Generally, a Portfolio's investments are valued at market value or, in the
absence of a market value, at fair value as determined by or under the direction
of the Board of Trustees.
Securities that are primarily traded on foreign exchanges are generally
valued at the preceding closing values of the securities on their respective
exchanges, except that, when an occurrence subsequent to the time a value was so
established is likely to have changed that value, the fair market value of those
securities will be determined by consideration of other factors by or under the
direction of the Board of Trustees. A security that is primarily traded on a
domestic or foreign stock exchange is valued at the last sale price on that
exchange or, if no sales occurred during the day, at the current quoted bid
price. All short term dollar-denominated investments that mature in 60 days or
less are valued on the basis of amortized cost (which involves valuing an
investment at its cost and, thereafter, assuming a constant amortization to
maturity of any discount or premium, regardless of the effect of fluctuating
interest rates on the market value of the investment) which the Board of
Trustees has determined represents fair value. An option that is written by a
Portfolio is generally valued at the last sale price or, in the absence of the
last sale price, the last offer price. An option that is purchased by a
Portfolio is generally valued at the last sale price or, in the absence of the
last sale price, the last bid price. The value of a futures contract is equal to
the unrealized gain or loss on the contract that is determined by marking the
contract to the current settlement price for a like contract on the valuation
date of the futures contract.

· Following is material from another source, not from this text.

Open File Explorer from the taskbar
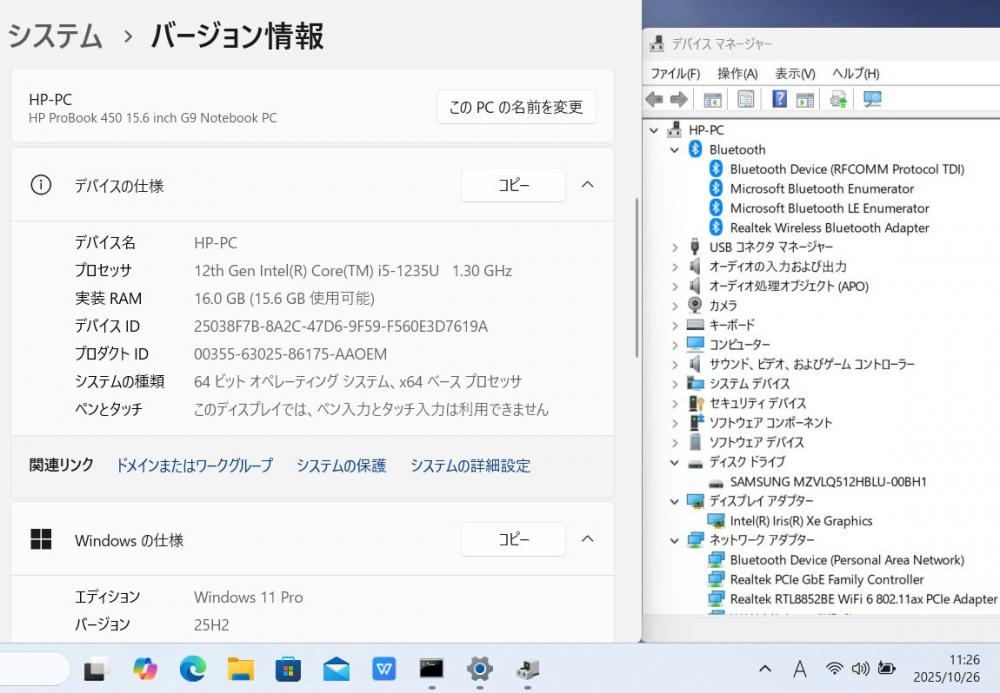The width and height of the screenshot is (1000, 693). coord(240,668)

A settlement price may not be used if the market
makes the maximum price change in a single trading session permitted by an
exchange (a "limit move") with respect to a particular futures contract or if
the securities underlying the futures contract experience significant price
fluctuations after the determination of the settlement price. When a settlement
price cannot be used, futures contracts will be valued at their fair market
value as determined by or under the direction of the Board of Trustees.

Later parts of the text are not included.